ЗЕРКАЛЬНЫЙ МИР
Конечно, появление такой зеркальной игры связано с ее особыми внутренними, «зазеркальными» смыслами, когда кажется, что они и в самом деле обладают какой-то высшей мудростью. Ведь люди при этом видят целое. Для них внешний наблюдатель всегда неправ. Вспомним Г. Бенна: «…ведь целым обладаешь только ты».
Один наблюдатель видит то, что разрушают, другой, что строят, а многие смотрят и перемигиваются: мы-то знаем, что происходит «на самом деле», «целым располагаем». Вот что такое «внутреннее». Но для меня эта внутренняя, углубленная в себя жизнь без агоры то же самое, что искание истины в уборной. Если бы у меня был талант Кафки, я бы описал сегодня эти душевные внутреннее искания как фантастические, странные искания истины там, где ее по онтологическим законам человеческой жизни быть просто не может.
В этом смысле люди неопределенных ситуаций или тотального знакового инобытия напоминают мне тех, кого Ф. Ницше не случайно назвал «последними людьми». Действительно (именно об этом крик его больной христианской совести), или мы будем сверхлюдьми, чтобы быть людьми (а два первые принципа «К» и есть принципы трансценденции человека к человеческому в нем же самом), или окажемся «последними людьми». Людьми организованного счастья, которые даже презирать себя не могут, ибо живут в ситуации разрушенного сознания и разрушенной материи человеческого.
Следовательно, если где-то происходят человеческие события, то они происходят не без участия сознания, последнее из их состава неустранимо и не сводимо ни к чему другому. И это сознание двоично в следующем фундаментальном смысле. При введении принципа трех «К» я фактически давал два пересекающихся плана. План того, что я называл онтологией, который не может быть ничьим реальным переживанием, но тем не менее есть; например, таким переживанием не может быть смерть, а символ смерти есть продуктивный момент человеческой сознательной жизни. И второй план — «мускульный», реальный — умение жить под этим символом на деле, на основе актов первовместимости. И оба эти плана нельзя игнорировать: сознание фундаментально двоично. В зазеркалье же, где меняются местами левое и правое, все смыслы переворачиваются и начинается разрушение человеческого сознания. Аномальное знаковое пространство затягивает в себя все, что с ним соприкасается. Человеческое сознание аннигилирует, и, попадая в ситуацию неопределенности, где все перемигивается не то, что двусмысленно, но многосмысленно, аннигилирует и человек: ни мужества, ни чести, ни достоинства, ни трусости, ни бесчестия. Эти «сознательные» акты и знания перестают участвовать в мировых событиях, в истории. Не имеет значения, что у тебя в «сознании», лишь бы знак подавал. В пределе при этом исчезает необходимость в том, чтобы у людей вообще были какие-то убеждения. Веришь в совершающееся или не веришь — не имеет значения, потому что именно подаваемым знаком ты включаешься в действие и вращение колес общественного механизма.

(Исходный материал)
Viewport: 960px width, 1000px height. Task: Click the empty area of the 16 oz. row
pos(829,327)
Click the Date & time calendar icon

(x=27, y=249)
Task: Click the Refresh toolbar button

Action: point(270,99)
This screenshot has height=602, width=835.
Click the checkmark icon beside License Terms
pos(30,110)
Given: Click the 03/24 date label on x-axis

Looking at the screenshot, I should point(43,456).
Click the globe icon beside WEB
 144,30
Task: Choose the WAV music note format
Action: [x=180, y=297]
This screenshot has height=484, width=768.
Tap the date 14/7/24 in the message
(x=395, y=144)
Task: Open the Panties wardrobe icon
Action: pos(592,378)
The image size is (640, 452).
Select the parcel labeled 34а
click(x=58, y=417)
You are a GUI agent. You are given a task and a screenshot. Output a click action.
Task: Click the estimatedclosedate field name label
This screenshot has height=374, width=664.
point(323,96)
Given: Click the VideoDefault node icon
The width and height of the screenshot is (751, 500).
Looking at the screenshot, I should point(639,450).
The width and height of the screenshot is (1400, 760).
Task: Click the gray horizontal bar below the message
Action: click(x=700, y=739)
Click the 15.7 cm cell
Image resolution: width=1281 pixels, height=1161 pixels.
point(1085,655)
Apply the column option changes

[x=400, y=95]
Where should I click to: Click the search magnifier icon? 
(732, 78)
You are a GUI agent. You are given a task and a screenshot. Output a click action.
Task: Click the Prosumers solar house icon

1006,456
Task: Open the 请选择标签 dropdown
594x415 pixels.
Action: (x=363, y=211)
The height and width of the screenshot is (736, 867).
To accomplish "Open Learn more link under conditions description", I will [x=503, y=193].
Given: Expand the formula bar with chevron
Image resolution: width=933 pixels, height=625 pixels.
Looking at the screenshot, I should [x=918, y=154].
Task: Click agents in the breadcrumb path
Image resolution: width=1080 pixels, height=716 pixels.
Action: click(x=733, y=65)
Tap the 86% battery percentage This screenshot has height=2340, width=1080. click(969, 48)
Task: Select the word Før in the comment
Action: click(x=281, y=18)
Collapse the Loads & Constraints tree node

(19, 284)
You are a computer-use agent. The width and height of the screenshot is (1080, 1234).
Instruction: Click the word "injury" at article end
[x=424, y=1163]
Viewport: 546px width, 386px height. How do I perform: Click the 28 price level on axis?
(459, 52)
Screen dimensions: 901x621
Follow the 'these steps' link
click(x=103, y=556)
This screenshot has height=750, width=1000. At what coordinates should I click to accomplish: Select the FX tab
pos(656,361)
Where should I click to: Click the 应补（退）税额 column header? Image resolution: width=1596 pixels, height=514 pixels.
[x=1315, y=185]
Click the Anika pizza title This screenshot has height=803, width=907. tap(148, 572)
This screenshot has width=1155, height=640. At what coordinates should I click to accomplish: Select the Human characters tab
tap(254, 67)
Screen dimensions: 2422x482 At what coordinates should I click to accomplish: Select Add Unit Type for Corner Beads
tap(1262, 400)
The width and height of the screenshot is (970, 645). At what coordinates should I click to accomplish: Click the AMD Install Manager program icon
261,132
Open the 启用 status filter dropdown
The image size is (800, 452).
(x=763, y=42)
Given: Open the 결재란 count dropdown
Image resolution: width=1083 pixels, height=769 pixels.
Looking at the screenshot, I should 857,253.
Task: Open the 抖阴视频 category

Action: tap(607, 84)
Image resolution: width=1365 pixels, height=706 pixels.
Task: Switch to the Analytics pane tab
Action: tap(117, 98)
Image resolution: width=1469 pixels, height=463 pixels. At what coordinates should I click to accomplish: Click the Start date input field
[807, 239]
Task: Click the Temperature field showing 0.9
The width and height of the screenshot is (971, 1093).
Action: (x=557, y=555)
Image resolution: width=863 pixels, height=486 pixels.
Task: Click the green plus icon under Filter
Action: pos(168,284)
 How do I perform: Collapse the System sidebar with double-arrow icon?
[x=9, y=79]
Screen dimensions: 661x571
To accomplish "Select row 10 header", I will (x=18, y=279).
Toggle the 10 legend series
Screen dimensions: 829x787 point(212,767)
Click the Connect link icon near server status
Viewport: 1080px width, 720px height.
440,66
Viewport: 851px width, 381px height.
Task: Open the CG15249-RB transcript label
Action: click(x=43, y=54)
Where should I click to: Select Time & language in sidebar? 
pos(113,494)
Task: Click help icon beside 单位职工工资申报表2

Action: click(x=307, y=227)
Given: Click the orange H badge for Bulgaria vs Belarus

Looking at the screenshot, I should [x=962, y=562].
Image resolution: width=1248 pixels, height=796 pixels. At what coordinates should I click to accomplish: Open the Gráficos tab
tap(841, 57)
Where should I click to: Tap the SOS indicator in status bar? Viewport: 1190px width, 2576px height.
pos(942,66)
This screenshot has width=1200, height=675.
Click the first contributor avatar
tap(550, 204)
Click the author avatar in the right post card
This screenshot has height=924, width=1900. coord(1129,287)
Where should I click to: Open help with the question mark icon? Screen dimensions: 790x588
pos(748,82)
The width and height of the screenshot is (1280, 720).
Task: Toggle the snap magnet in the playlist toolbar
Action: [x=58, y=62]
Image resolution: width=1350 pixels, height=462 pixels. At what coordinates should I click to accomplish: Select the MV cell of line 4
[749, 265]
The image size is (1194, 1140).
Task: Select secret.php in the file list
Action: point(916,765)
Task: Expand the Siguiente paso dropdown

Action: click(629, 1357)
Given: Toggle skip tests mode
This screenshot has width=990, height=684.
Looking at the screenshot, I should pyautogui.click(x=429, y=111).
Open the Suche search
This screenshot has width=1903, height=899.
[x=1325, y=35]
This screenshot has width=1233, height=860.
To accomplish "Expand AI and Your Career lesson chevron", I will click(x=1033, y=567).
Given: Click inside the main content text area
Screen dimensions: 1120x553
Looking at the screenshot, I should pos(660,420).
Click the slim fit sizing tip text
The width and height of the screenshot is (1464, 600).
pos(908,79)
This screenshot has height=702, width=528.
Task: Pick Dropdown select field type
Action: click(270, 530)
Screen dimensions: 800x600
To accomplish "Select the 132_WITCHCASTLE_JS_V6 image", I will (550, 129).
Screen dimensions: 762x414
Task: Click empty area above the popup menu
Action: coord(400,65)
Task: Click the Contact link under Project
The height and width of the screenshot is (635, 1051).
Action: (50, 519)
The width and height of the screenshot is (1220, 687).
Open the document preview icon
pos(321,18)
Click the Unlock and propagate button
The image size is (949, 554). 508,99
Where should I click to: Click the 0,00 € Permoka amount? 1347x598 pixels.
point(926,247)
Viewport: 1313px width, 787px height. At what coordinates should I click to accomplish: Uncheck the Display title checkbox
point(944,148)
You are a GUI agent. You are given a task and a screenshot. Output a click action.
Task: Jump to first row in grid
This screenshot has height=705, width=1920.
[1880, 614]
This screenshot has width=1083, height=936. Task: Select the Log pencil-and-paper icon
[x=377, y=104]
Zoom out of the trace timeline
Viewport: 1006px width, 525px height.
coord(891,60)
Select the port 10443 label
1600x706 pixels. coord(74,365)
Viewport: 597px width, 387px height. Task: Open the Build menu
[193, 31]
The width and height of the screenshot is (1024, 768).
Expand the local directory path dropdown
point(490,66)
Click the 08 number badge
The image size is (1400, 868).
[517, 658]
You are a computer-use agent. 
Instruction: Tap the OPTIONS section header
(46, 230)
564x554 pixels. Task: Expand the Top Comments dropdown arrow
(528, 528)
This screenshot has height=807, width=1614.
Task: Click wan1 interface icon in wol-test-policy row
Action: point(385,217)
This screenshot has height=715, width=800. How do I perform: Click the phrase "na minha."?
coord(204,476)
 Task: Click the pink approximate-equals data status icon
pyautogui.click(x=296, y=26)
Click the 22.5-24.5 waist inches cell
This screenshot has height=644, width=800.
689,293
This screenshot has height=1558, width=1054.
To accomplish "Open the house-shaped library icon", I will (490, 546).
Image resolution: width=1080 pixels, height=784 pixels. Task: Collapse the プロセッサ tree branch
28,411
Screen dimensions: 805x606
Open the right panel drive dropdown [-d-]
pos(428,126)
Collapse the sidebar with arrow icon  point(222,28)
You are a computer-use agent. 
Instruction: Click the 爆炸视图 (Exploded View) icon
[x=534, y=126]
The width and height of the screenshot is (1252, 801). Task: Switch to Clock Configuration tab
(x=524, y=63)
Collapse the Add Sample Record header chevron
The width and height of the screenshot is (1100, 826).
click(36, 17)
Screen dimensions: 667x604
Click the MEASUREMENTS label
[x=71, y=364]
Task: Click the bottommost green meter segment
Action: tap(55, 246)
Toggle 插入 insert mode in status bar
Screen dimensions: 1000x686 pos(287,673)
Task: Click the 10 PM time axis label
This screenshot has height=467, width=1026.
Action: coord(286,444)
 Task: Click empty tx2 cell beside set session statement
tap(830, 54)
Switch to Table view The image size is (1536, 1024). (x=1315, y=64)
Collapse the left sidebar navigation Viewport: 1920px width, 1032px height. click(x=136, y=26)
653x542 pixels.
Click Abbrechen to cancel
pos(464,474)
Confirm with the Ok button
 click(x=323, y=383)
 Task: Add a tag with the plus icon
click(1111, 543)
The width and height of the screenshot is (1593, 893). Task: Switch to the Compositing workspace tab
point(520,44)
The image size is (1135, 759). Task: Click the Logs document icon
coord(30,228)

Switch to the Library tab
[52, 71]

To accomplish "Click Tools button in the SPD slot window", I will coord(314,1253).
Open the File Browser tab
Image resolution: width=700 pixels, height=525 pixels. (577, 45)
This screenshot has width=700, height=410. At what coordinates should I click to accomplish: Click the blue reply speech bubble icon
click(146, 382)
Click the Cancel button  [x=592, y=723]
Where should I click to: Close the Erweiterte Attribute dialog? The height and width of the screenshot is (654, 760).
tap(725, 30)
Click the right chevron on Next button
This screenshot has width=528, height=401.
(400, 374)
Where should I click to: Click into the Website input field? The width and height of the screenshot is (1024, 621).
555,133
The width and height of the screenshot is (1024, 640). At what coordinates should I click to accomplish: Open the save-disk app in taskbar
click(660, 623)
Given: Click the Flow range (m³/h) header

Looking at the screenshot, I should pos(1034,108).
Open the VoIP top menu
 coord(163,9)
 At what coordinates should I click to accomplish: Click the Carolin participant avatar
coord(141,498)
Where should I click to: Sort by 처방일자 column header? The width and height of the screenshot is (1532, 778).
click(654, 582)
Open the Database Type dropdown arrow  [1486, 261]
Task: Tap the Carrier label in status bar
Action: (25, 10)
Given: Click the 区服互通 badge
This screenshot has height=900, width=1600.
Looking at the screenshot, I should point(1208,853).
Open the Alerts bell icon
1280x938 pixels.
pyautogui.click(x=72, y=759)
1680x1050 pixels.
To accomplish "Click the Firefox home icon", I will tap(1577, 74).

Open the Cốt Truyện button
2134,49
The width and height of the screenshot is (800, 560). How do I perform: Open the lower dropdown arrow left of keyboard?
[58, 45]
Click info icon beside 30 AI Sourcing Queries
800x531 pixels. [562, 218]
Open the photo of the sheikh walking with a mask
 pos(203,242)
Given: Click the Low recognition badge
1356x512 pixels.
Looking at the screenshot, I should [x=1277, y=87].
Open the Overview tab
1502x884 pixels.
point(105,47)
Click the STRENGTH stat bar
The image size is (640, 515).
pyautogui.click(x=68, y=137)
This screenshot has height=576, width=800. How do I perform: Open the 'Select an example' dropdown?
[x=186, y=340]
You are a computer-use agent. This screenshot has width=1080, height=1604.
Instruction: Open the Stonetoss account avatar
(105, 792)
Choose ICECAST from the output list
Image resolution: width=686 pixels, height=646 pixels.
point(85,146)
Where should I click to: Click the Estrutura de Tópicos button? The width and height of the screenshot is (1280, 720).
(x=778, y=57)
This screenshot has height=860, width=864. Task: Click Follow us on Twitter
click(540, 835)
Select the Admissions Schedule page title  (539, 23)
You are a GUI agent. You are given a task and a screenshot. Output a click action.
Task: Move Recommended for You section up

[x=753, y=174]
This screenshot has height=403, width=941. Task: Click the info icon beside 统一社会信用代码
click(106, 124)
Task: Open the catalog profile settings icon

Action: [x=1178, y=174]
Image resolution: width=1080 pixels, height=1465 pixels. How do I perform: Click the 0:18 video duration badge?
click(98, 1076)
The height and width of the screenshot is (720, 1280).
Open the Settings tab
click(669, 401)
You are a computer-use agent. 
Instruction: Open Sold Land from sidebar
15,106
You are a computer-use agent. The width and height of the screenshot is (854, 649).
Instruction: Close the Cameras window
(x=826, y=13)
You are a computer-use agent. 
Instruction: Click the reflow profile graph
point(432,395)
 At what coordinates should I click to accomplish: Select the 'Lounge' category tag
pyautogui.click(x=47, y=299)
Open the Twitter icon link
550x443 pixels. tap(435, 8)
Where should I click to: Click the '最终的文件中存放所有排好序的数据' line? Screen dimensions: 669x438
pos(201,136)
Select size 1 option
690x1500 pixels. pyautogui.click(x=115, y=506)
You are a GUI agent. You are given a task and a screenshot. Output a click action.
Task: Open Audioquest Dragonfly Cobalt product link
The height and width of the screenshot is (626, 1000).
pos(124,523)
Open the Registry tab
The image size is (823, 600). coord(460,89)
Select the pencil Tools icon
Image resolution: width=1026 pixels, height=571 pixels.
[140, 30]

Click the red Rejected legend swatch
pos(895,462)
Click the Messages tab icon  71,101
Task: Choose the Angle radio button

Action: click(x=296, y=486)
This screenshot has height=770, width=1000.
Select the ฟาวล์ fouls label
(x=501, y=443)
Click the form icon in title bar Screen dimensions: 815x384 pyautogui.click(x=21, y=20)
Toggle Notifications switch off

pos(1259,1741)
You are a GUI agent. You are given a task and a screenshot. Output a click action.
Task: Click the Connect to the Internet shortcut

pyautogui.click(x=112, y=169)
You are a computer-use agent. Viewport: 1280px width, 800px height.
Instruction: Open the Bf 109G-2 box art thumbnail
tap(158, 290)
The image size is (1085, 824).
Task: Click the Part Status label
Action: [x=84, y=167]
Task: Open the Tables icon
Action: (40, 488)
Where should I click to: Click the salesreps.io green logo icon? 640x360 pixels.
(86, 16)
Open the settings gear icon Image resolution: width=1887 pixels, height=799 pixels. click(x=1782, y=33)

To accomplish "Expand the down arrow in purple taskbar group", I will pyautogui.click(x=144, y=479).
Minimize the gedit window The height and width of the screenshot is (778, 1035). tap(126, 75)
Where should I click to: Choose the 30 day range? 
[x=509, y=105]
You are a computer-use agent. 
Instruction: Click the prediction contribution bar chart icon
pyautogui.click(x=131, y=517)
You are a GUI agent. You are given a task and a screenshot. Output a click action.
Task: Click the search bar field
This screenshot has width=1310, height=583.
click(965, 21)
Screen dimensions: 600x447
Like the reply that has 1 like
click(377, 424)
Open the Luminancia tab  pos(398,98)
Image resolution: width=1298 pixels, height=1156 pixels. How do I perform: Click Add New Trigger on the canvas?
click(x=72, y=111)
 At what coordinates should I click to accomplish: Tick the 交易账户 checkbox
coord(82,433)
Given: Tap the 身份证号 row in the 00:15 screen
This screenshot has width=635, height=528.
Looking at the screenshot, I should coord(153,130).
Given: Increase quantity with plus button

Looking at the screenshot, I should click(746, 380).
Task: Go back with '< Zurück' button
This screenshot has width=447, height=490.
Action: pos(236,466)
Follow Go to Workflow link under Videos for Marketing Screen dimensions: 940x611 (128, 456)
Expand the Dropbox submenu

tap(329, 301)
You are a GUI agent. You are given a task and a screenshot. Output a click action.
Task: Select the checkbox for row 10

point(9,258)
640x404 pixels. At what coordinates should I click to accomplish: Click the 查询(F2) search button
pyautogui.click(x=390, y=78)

(Ваши задания)
1. Выпишите из отрывка о зеркальном мире дословно кусок между словами «В этом смысле» и «разрушенной материи человеческого.», включая их.
2. Перечислите всех людей, которых отрывок о зеркальном мире называет по имени.
3. Допишите отрывок о зеркальном мире дальше, начиная сразу после его последнего предложения.

(Ответы к заданиям)
1.
В этом смысле люди неопределенных ситуаций или тотального знакового инобытия напоминают мне тех, кого Ф. Ницше не случайно назвал «последними людьми». Действительно (именно об этом крик его больной христианской совести), или мы будем сверхлюдьми, чтобы быть людьми (а два первые принципа «К» и есть принципы трансценденции человека к человеческому в нем же самом), или окажемся «последними людьми». Людьми организованного счастья, которые даже презирать себя не могут, ибо живут в ситуации разрушенного сознания и разрушенной материи человеческого.

2. Г. Бенн, Кафка, Ф. Ницше

3.
В XX в. такого рода ситуации хорошо осознавались в литературе. Я имею в виду при этом не только Ф.Кафку, на и, например, великого австрийского писателя, автора романа «Человек без свойств» Р. Музиля. Музиль прекрасно понимал, что в той ситуации, которая была в грозящей развалиться Австро-Венгерской империи, в силу того, что уже поздно, все, что ни делай, выльется в какую-то белиберду. Ищи правду или неправду — все одно — пройдешь по уже заданным путям бессмыслицы. Он хорошо знал, что внутри такой ситуации действовать и мыслить невозможно, из нее важно выйти.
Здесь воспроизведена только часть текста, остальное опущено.